In 1999, Oregon passed a law making it a crime to interfere with agricultural or timber operations, including logging.

An existing federal law already makes disrupting animal enterprises a crime. Last year, the FBI and Senate Republicans called for strengthening the law and expanding it to apply to business disruptions by environmental activists.

Long prison sentences can be especially hard on environmental and animal rights activists. The non-violent activists can fall prey to violent inmates, suffer malnutrition from lack of nutritious vegan food and lose access to the nature they love. One of the alleged "ecoterrorists" recently arrested suffocated himself with a plastic bag in an Arizona jail cell. He reportedly left a note calling the suicide a "jail break."

Backfire

Mueller said the long sentences will have a "dramatic impact on persons who contemplate these crimes."

Environmental activists are calling the "ecoterrorism" crackdown a "green scare," comparing it to the "red scare" periods of anti-communist repression and civil rights abuses after World War I and in the 1950s.

Jim Flynn, a local Earth First! activist, said that after the indictments "people were quite intimidated" in the environmental protest movement.

John Zerzan, a local anarchist author, said the arrests and the recent conviction of seven animal rights activists in California for what they wrote on a website "is very scary."

Zerzan said the government is pushing back the line on what before was considered free speech. "That's a police state kind of move."

Lauren Regan, a local attorney who directs the Civil Liberties Defense Center, noted that Congress also just made permanent the FBI's extensive secret search powers under the PATRIOT Act. "It is very, very scary to see what's going on."

Environmentalists worry that the government's target goes beyond even property destruction to previously accepted lawful protests.

In his anarchist article, the EPD's Tilby lists law enforcement strategies used against free speech protest rights supposedly protected by the Constitution.
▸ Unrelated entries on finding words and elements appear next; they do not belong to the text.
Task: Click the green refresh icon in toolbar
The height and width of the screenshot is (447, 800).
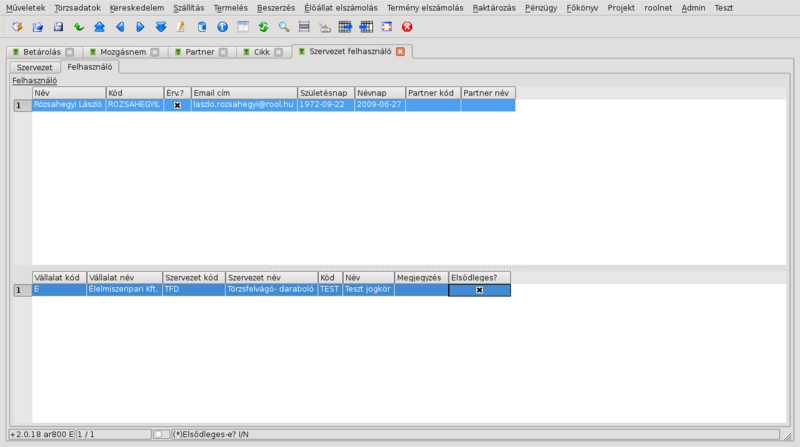Action: (263, 26)
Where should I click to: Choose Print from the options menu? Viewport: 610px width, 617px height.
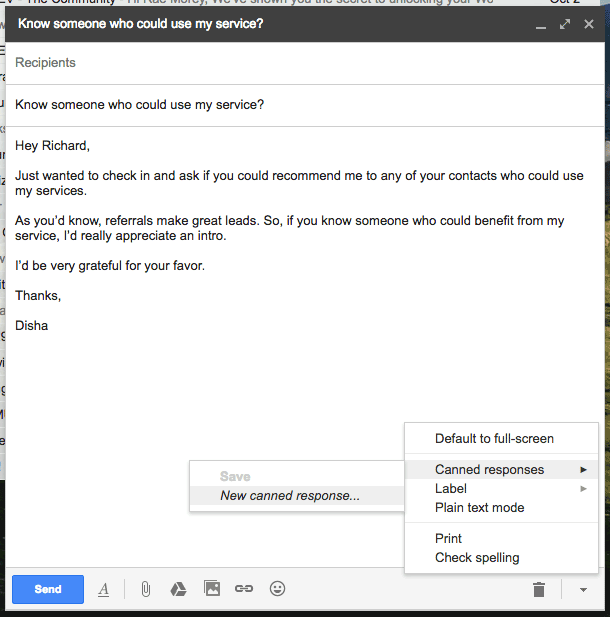[448, 539]
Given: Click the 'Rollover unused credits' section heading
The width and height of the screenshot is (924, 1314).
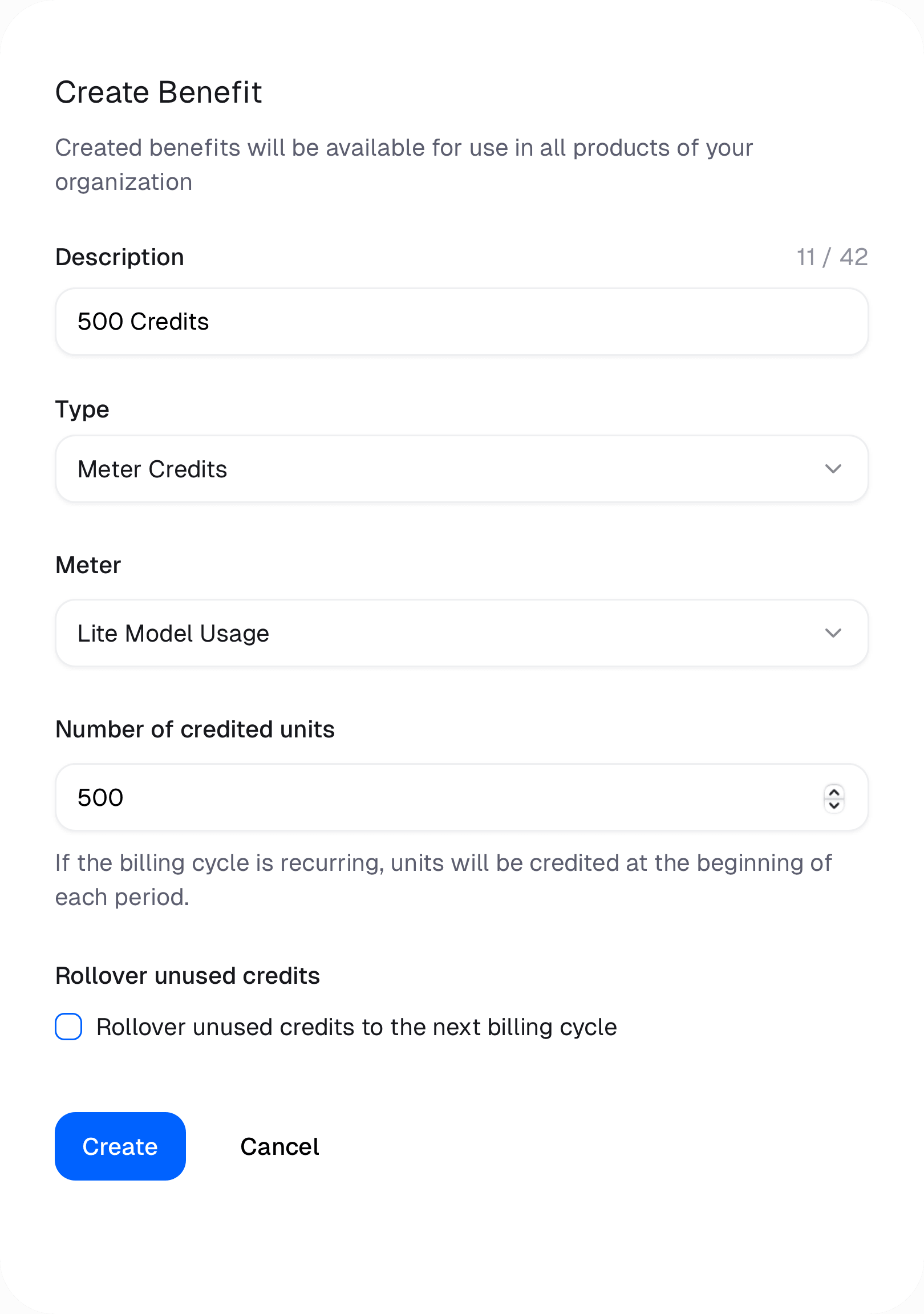Looking at the screenshot, I should point(188,976).
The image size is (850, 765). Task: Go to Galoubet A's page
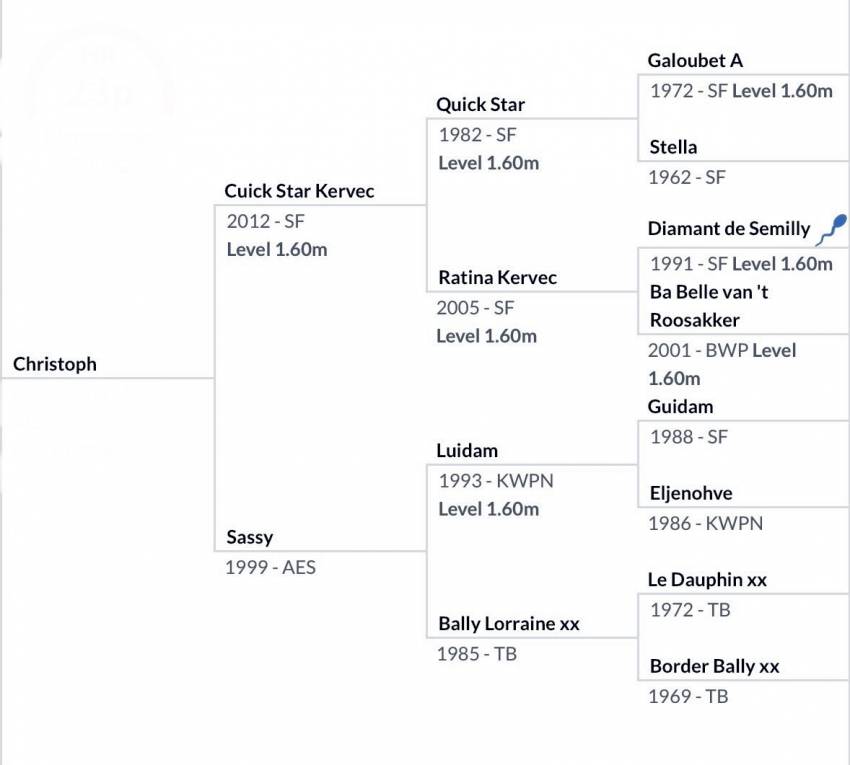pyautogui.click(x=695, y=60)
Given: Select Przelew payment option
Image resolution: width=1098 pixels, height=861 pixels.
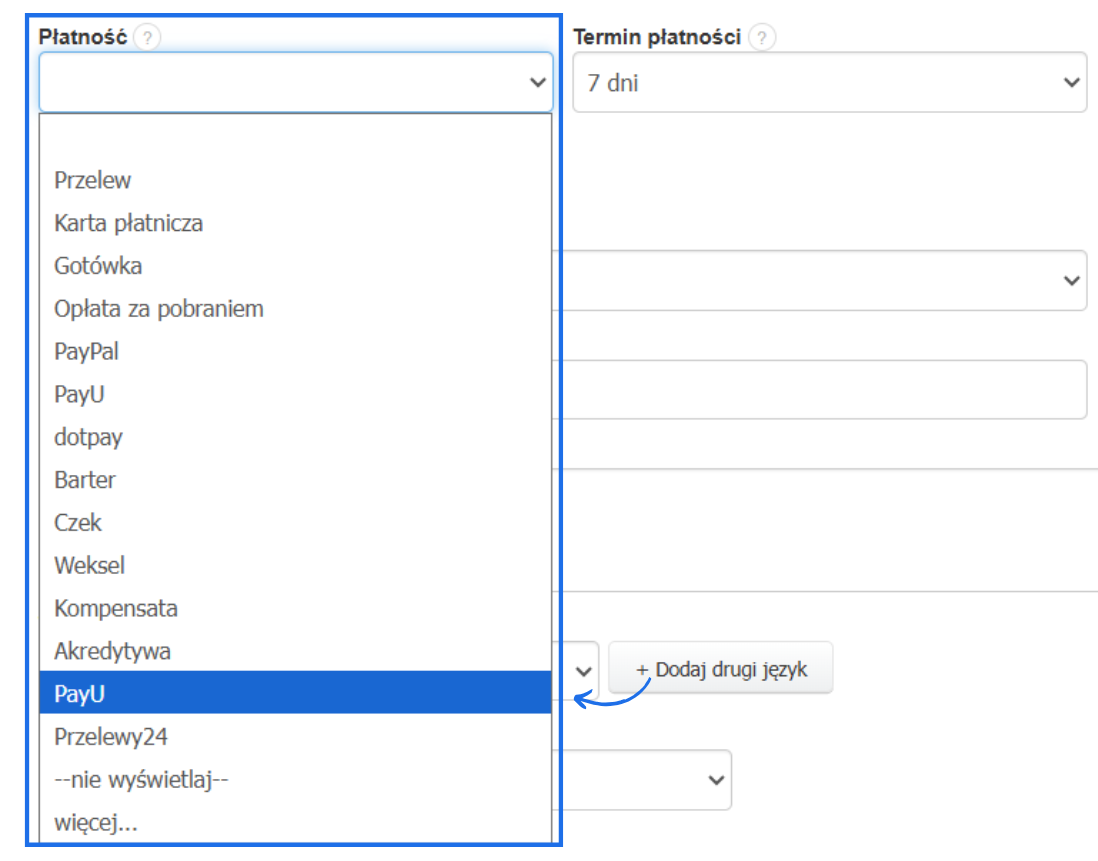Looking at the screenshot, I should tap(93, 181).
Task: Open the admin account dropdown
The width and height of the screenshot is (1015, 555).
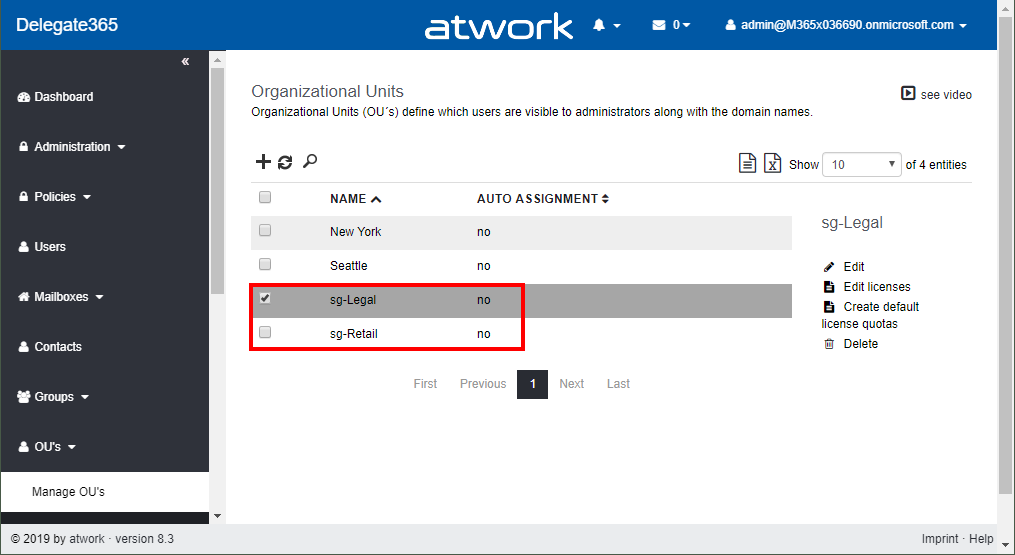Action: click(846, 25)
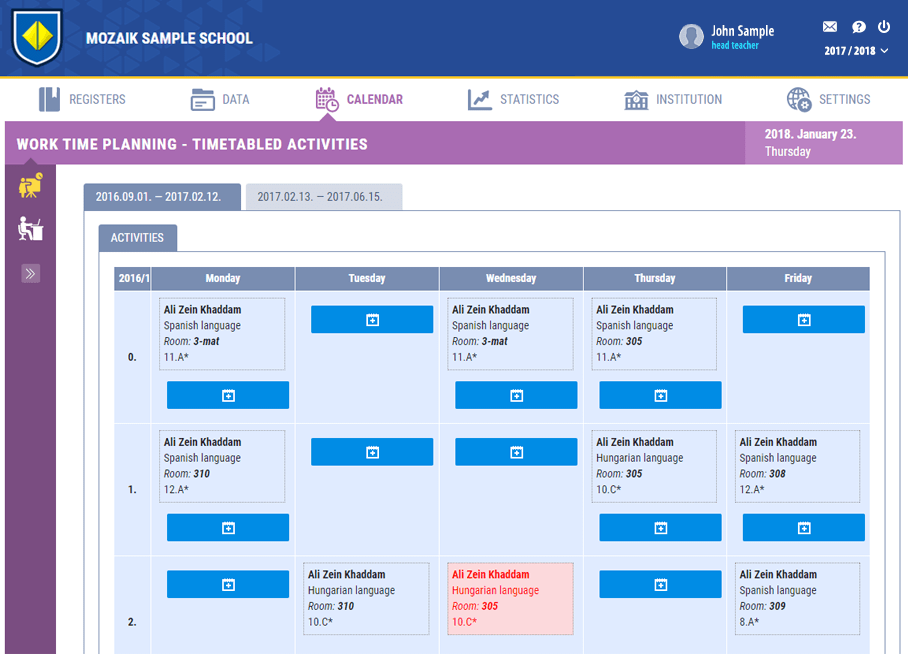Open the 2017 / 2018 school year dropdown
Viewport: 908px width, 654px height.
[856, 51]

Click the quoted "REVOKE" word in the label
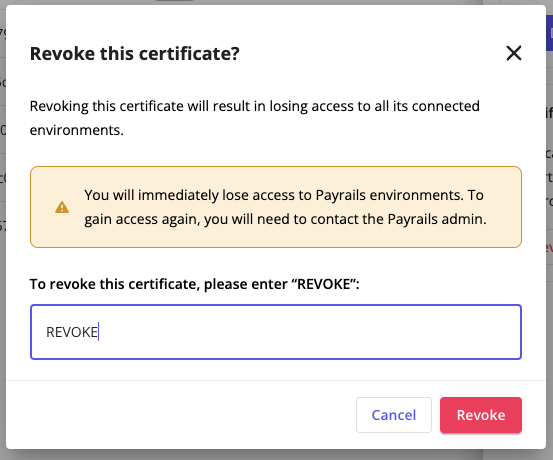click(324, 284)
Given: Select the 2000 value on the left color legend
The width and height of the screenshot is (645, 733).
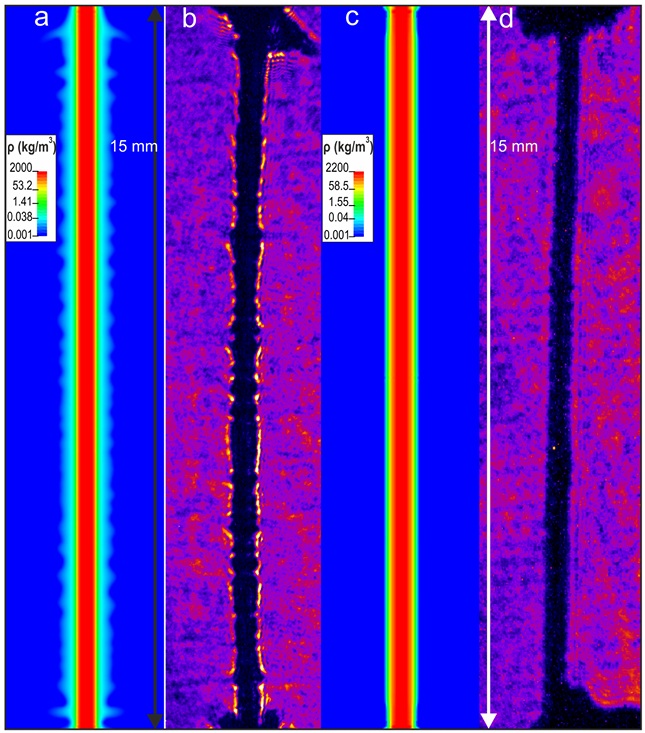Looking at the screenshot, I should (x=20, y=170).
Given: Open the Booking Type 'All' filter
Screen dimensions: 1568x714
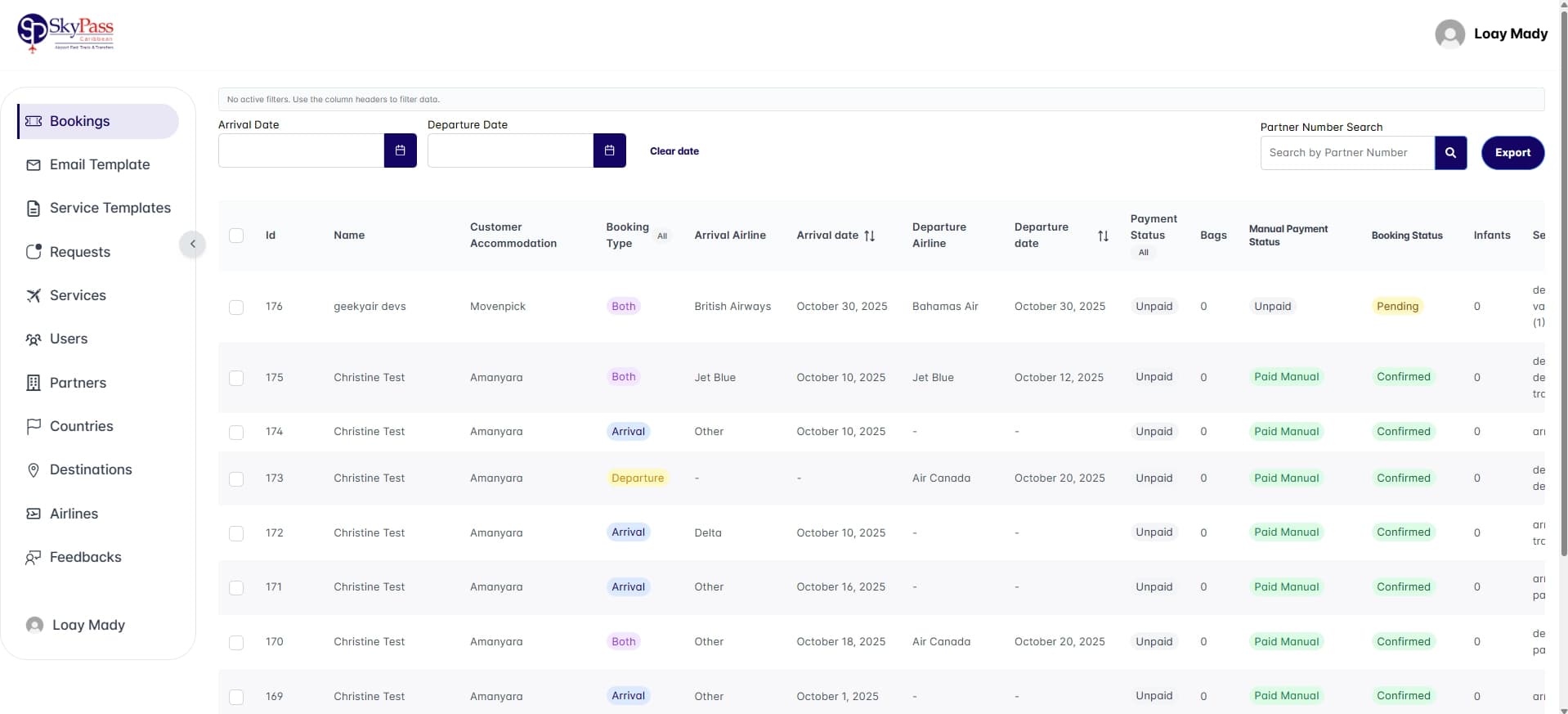Looking at the screenshot, I should tap(662, 236).
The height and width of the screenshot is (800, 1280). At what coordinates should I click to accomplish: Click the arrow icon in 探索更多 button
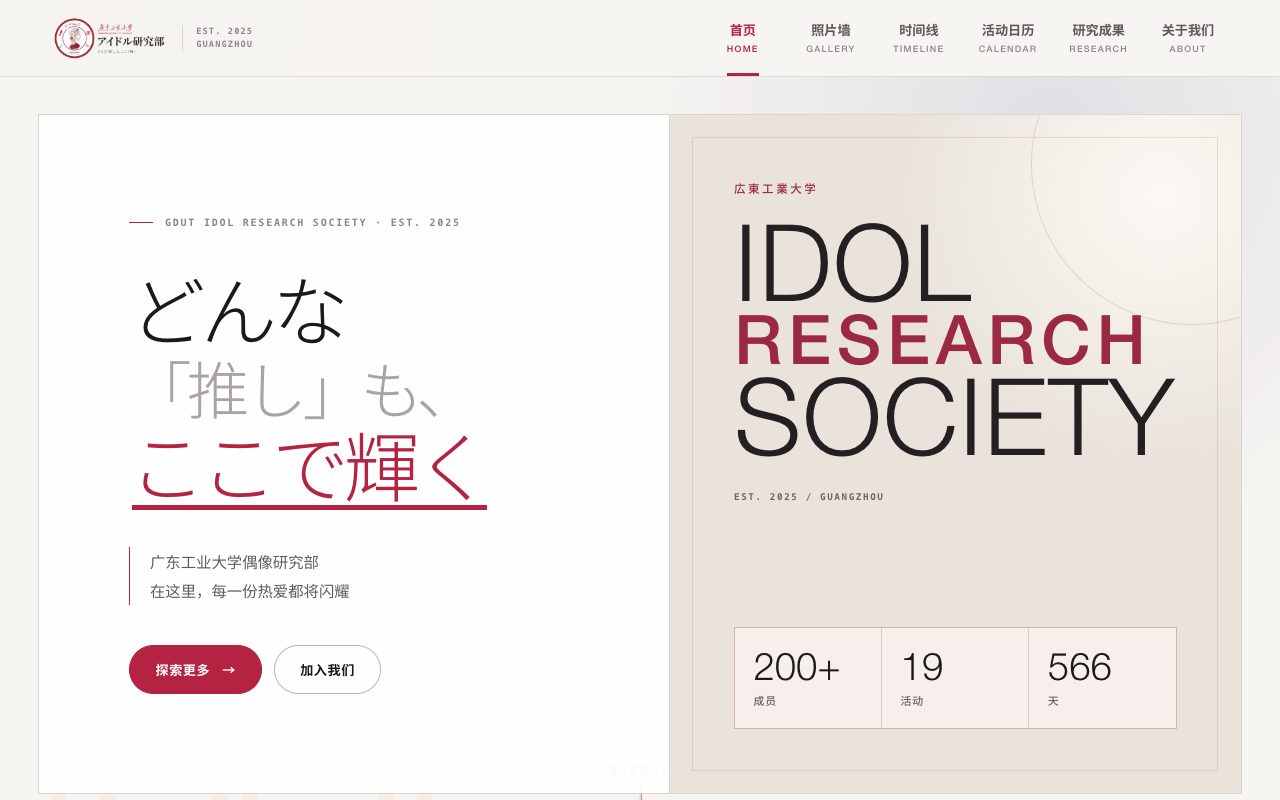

Tilby described attempts to "create 'protest zones' so far away from the event that it was impractical or unattractive to protesters who wanted their message heard by event participants," and "requiring demonstration permits with high fees and designating approved parade routes in remote areas."

Although Mueller may have hoped that the FBI's "Operation Backfire" would intimidate environmental protesters, that goal may have itself backfired.

Environmental activists at the Public Interest Environmental Law Conference last week at the UO said that after the initial scare, the repression would bring unity, public sympathy, new recruits and increased determination. "The time for action is now," said Kim Marks, a Portland forest activist.

Sessions on environmental sabotage drew more attendance than previous years at the conference and less debate about whether sabotage was an appropriate tactic.

Craig Rosebraugh, a former spokesman for an environmental sabotage group, ran through a list of "atrocities." The millions of people in poverty, global warming, a 90 percent loss of old-growth trees, and 100,000 dead in Iraq demand direct action, he said to loud applause from about 200 activists. "We have an obligation to do whatever we can by any means necessary to stop that."

The environmentalists invoke the nation's long history of civil disobedience against repression to justify their actions—from the Boston Tea Party, to the underground railway for slaves, to the women's suffrage, labor and civil rights struggles. "Without debate and without dissent we do not have a democracy," Regan said.